Data items:

*** Begin section ***

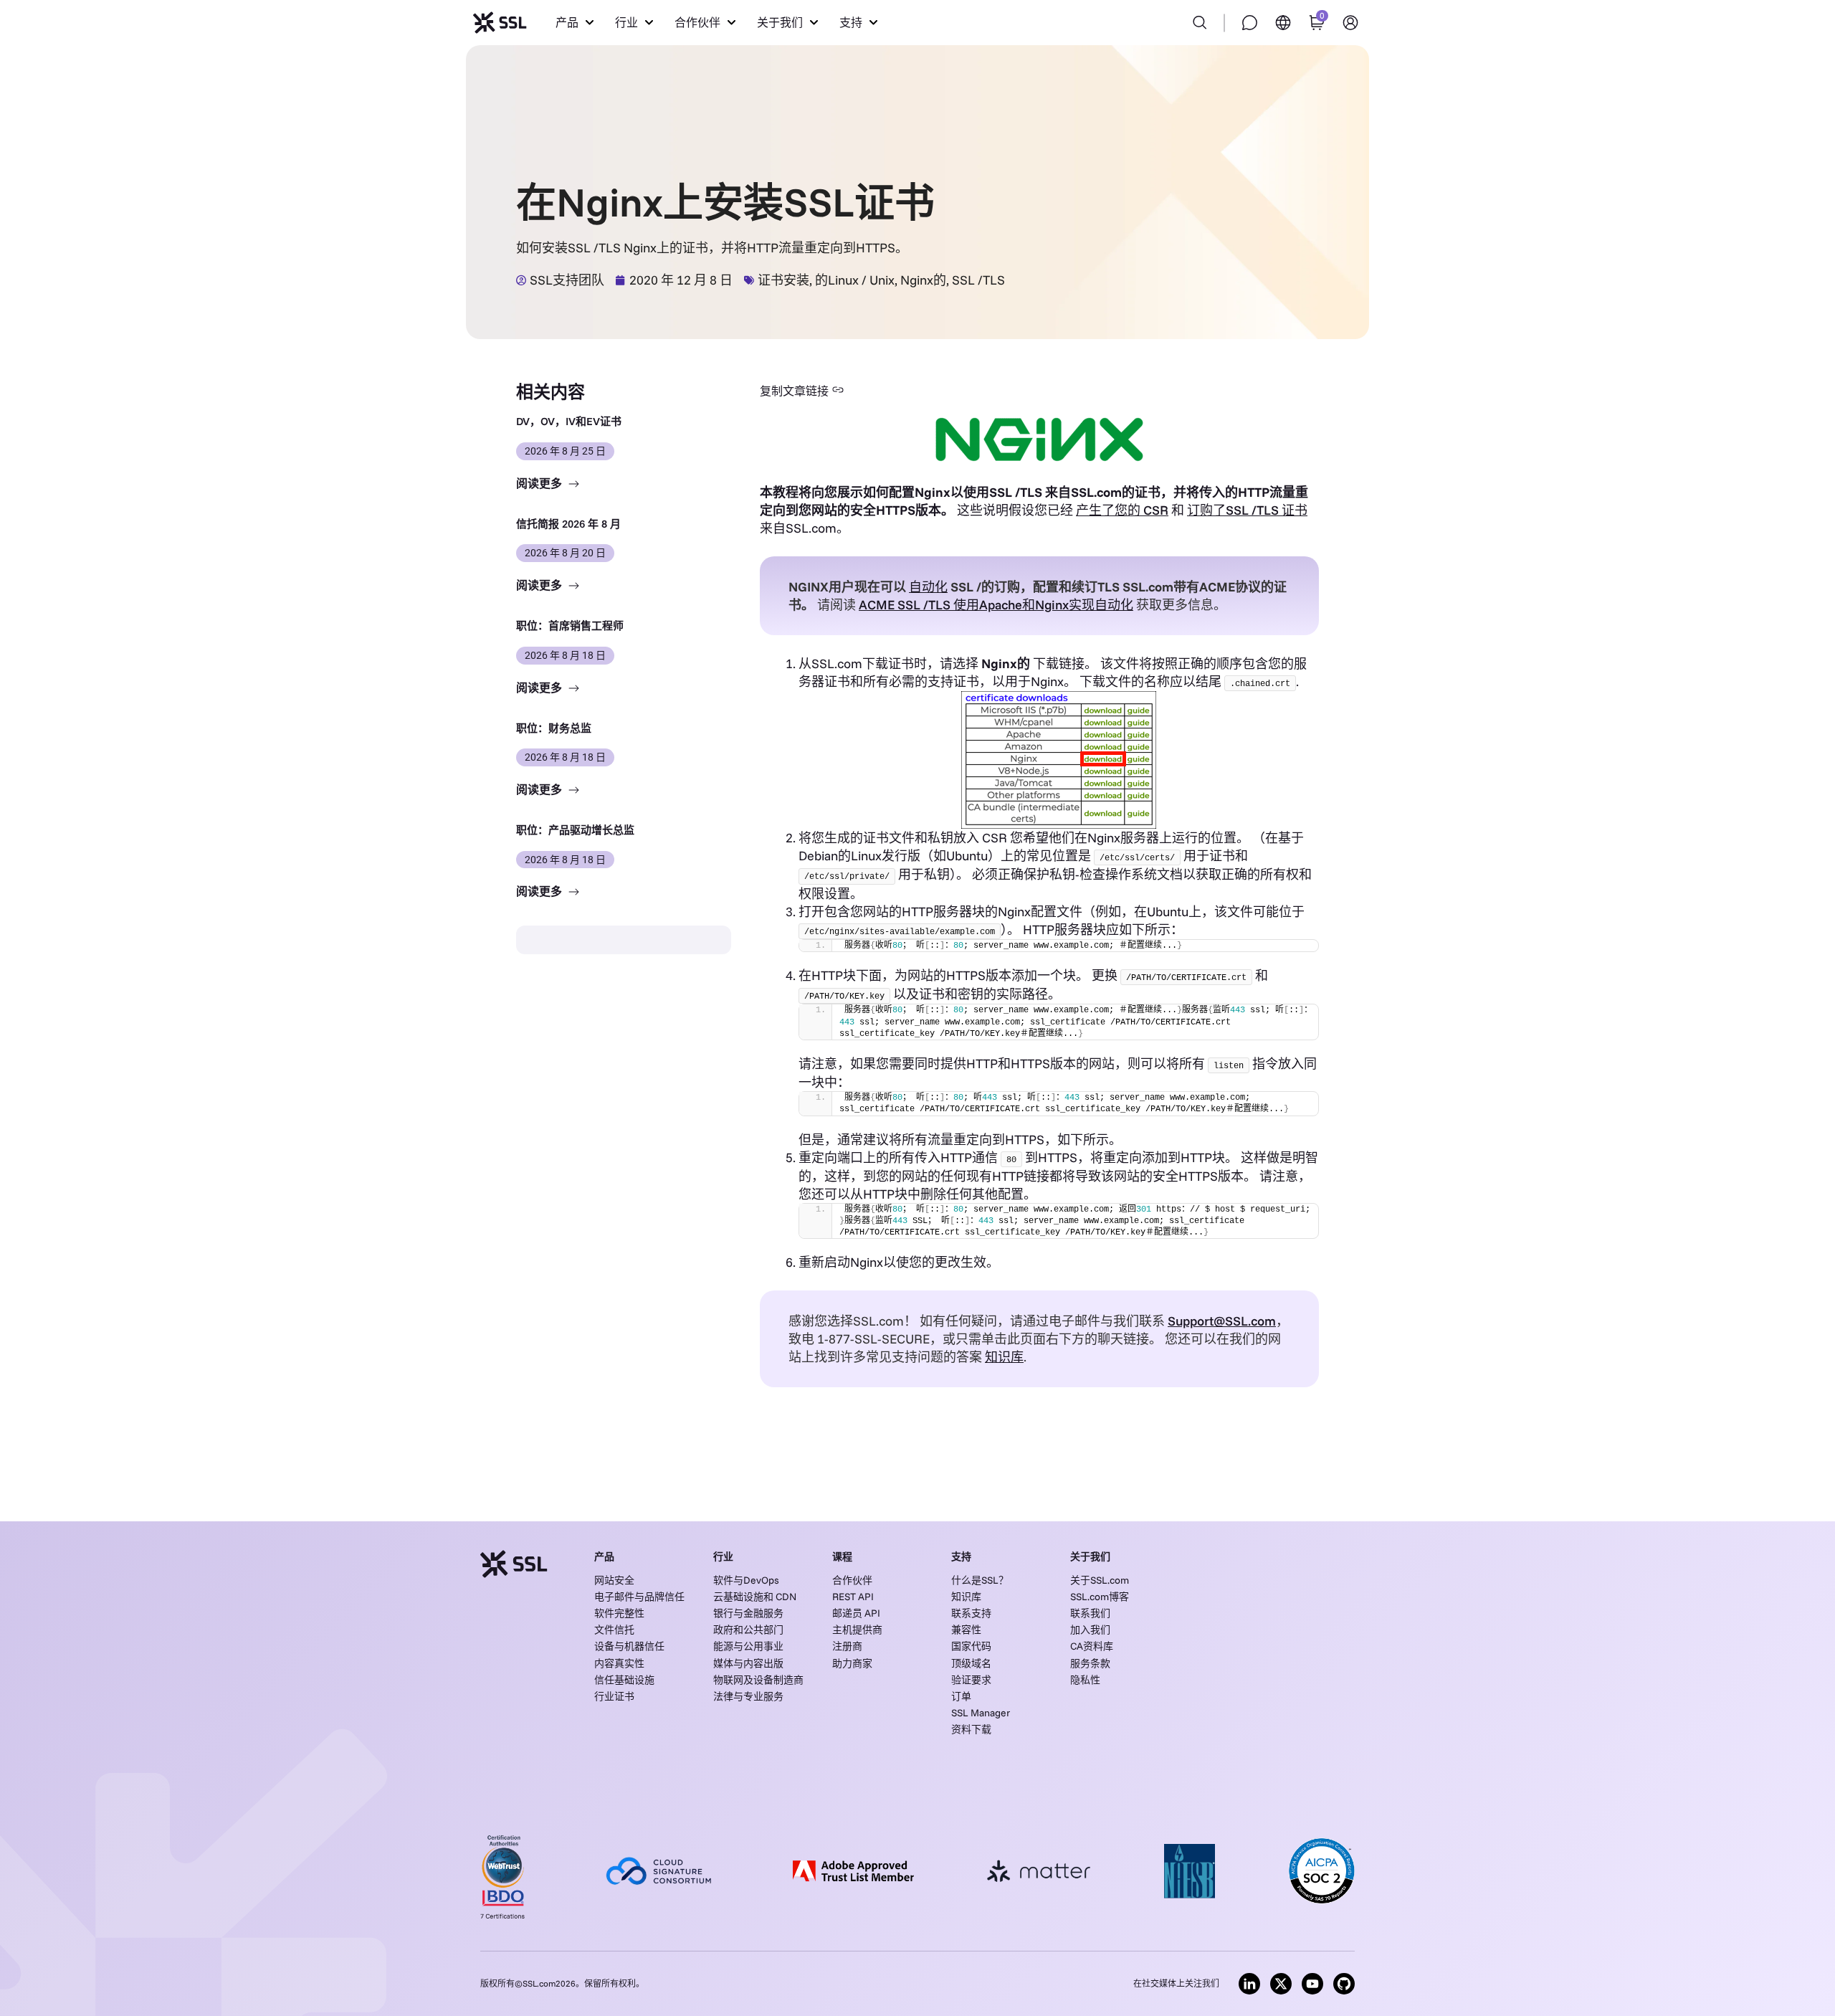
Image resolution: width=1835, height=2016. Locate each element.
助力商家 (852, 1663)
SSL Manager (980, 1712)
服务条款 (1090, 1663)
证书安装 (783, 280)
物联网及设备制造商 (758, 1679)
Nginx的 (923, 280)
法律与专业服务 (748, 1696)
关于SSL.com (1099, 1580)
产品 (604, 1556)
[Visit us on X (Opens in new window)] (1281, 1983)
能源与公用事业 (748, 1646)
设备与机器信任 (629, 1646)
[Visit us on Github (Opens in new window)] (1344, 1983)
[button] (574, 22)
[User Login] (1350, 22)
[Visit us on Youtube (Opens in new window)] (1312, 1983)
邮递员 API (856, 1613)
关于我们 (1090, 1556)
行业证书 (614, 1696)
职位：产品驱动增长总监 (575, 830)
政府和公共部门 (748, 1629)
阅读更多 (540, 483)
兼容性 (966, 1629)
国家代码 (971, 1646)
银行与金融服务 (748, 1613)
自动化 (928, 587)
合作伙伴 (852, 1580)
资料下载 (971, 1729)
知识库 (966, 1596)
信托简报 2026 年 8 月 (568, 524)
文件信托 (614, 1629)
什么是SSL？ (980, 1580)
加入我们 (1090, 1629)
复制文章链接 (794, 391)
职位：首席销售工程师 (570, 625)
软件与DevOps (746, 1580)
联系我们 (1090, 1613)
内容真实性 (619, 1663)
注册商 (847, 1646)
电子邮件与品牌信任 (639, 1596)
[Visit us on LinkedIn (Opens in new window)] (1249, 1983)
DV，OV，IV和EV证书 (568, 421)
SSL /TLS (978, 280)
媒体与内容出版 (748, 1663)
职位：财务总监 (553, 728)
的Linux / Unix (855, 280)
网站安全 (614, 1580)
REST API (853, 1596)
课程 (842, 1556)
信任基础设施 (624, 1679)
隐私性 (1085, 1679)
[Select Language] (1283, 22)
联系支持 (971, 1613)
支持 (961, 1556)
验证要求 (971, 1679)
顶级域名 (971, 1663)
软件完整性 (619, 1613)
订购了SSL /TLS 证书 (1247, 510)
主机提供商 (857, 1629)
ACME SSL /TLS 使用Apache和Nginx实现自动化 (996, 604)
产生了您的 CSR (1122, 510)
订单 (961, 1696)
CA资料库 (1091, 1646)
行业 (723, 1556)
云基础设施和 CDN (754, 1596)
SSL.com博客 (1099, 1596)
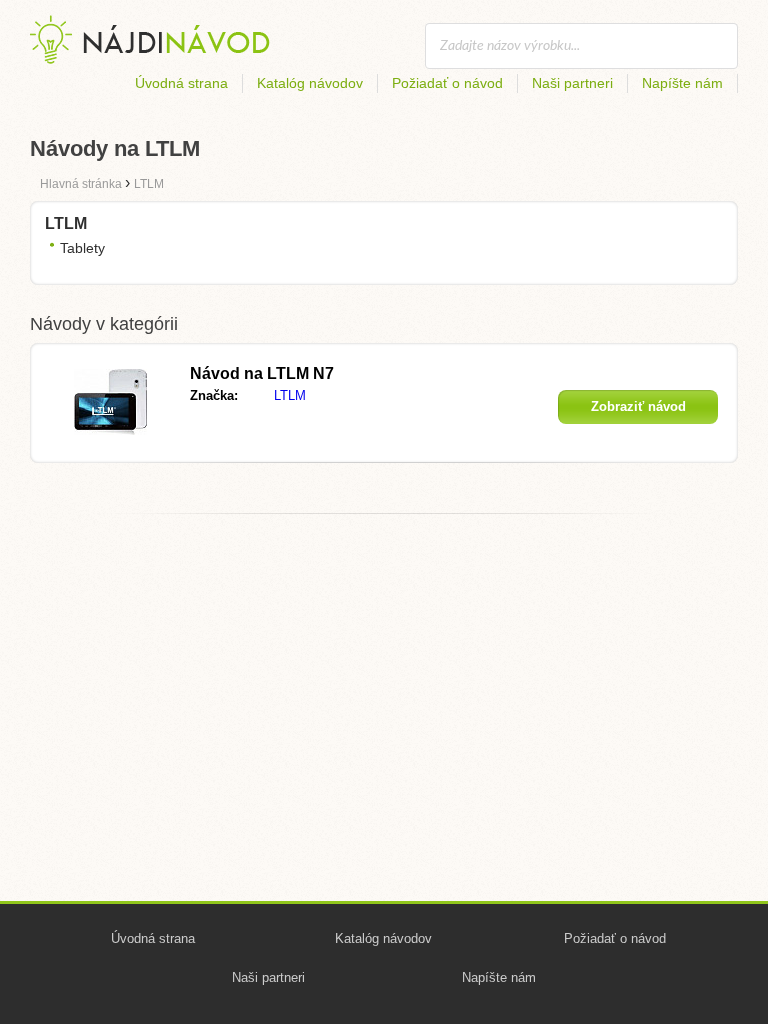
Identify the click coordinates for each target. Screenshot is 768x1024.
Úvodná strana (181, 83)
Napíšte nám (682, 83)
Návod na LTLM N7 (262, 373)
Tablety (82, 248)
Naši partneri (572, 83)
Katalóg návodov (310, 83)
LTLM (290, 395)
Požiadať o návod (447, 83)
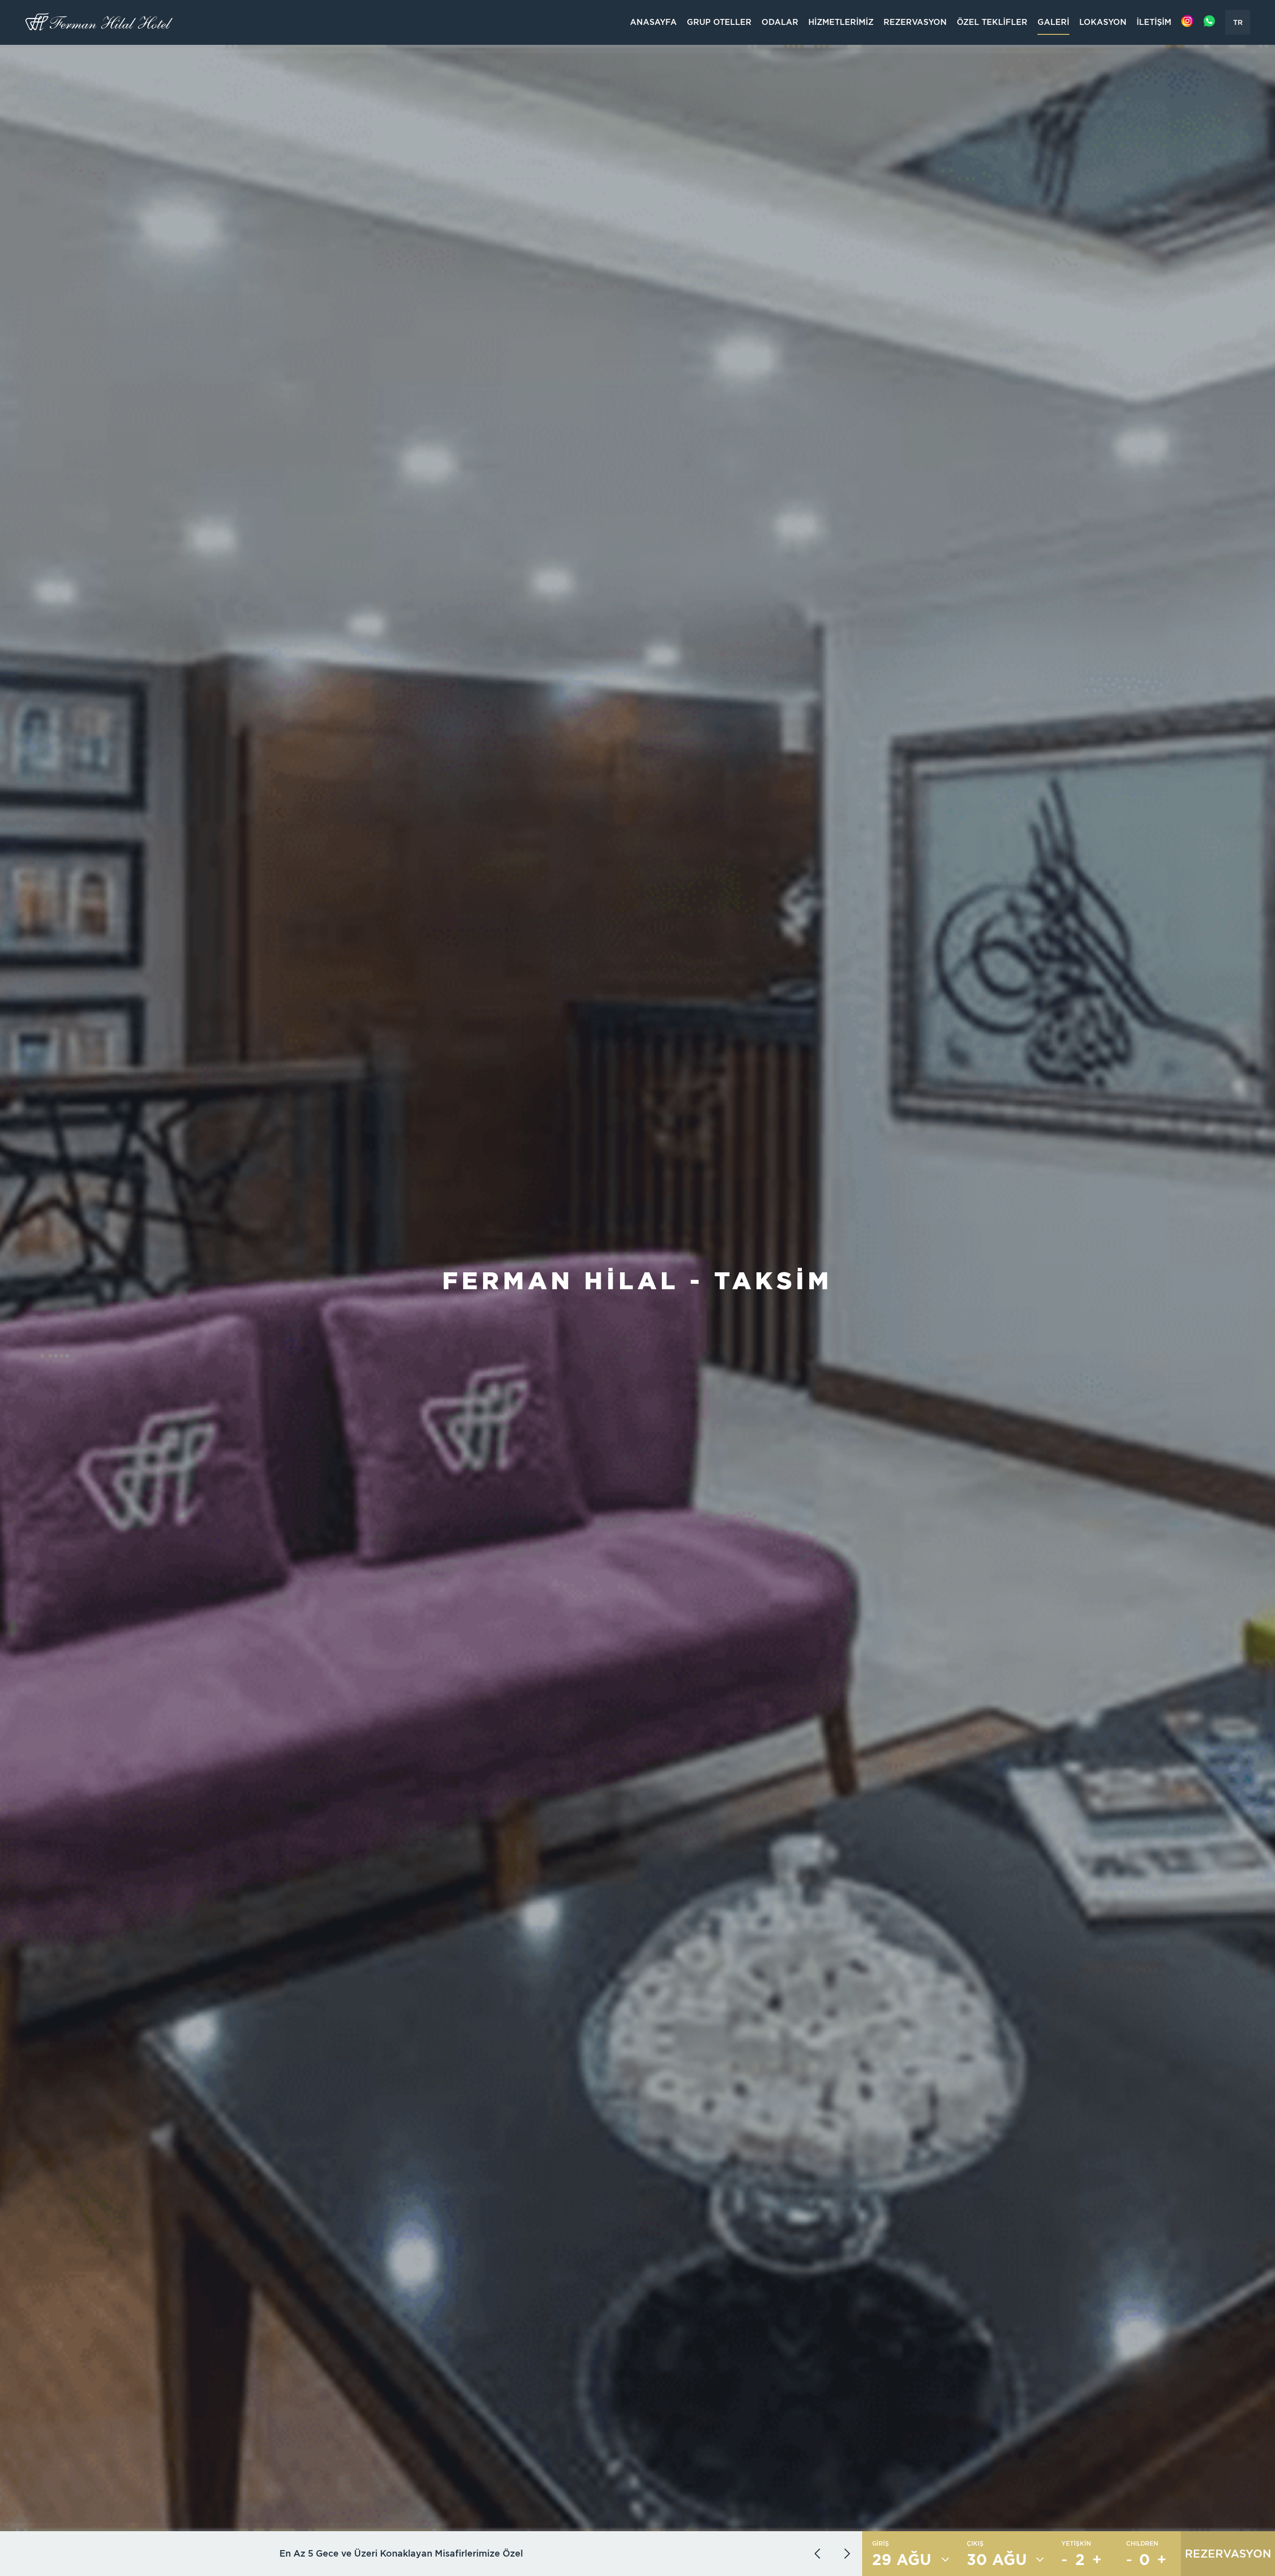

*** End section ***

• _Exercise_: Would you print, exactly as they appear, the lines from the line with "[Visit us on LinkedIn" through the end of the entries above, leaving out the pictures?

• _Reply_:
[Visit us on LinkedIn (Opens in new window)] (1249, 1983)
DV，OV，IV和EV证书 (568, 421)
SSL /TLS (978, 280)
媒体与内容出版 (748, 1663)
职位：财务总监 (553, 728)
的Linux / Unix (855, 280)
网站安全 (614, 1580)
REST API (853, 1596)
课程 (842, 1556)
信任基础设施 (624, 1679)
隐私性 (1085, 1679)
[Select Language] (1283, 22)
联系支持 (971, 1613)
支持 (961, 1556)
验证要求 (971, 1679)
顶级域名 (971, 1663)
软件完整性 (619, 1613)
订购了SSL /TLS 证书 (1247, 510)
主机提供商 (857, 1629)
ACME SSL /TLS 使用Apache和Nginx实现自动化 (996, 604)
产生了您的 CSR (1122, 510)
订单 (961, 1696)
CA资料库 (1091, 1646)
行业 (723, 1556)
云基础设施和 CDN (754, 1596)
SSL.com博客 (1099, 1596)
Identify the click coordinates for each target. Screenshot is 768x1024.
Úvodná strana (181, 83)
Napíšte nám (682, 83)
Návod na LTLM N7 (262, 373)
Tablety (82, 248)
Naši partneri (572, 83)
Katalóg návodov (310, 83)
LTLM (290, 395)
Požiadať o návod (447, 83)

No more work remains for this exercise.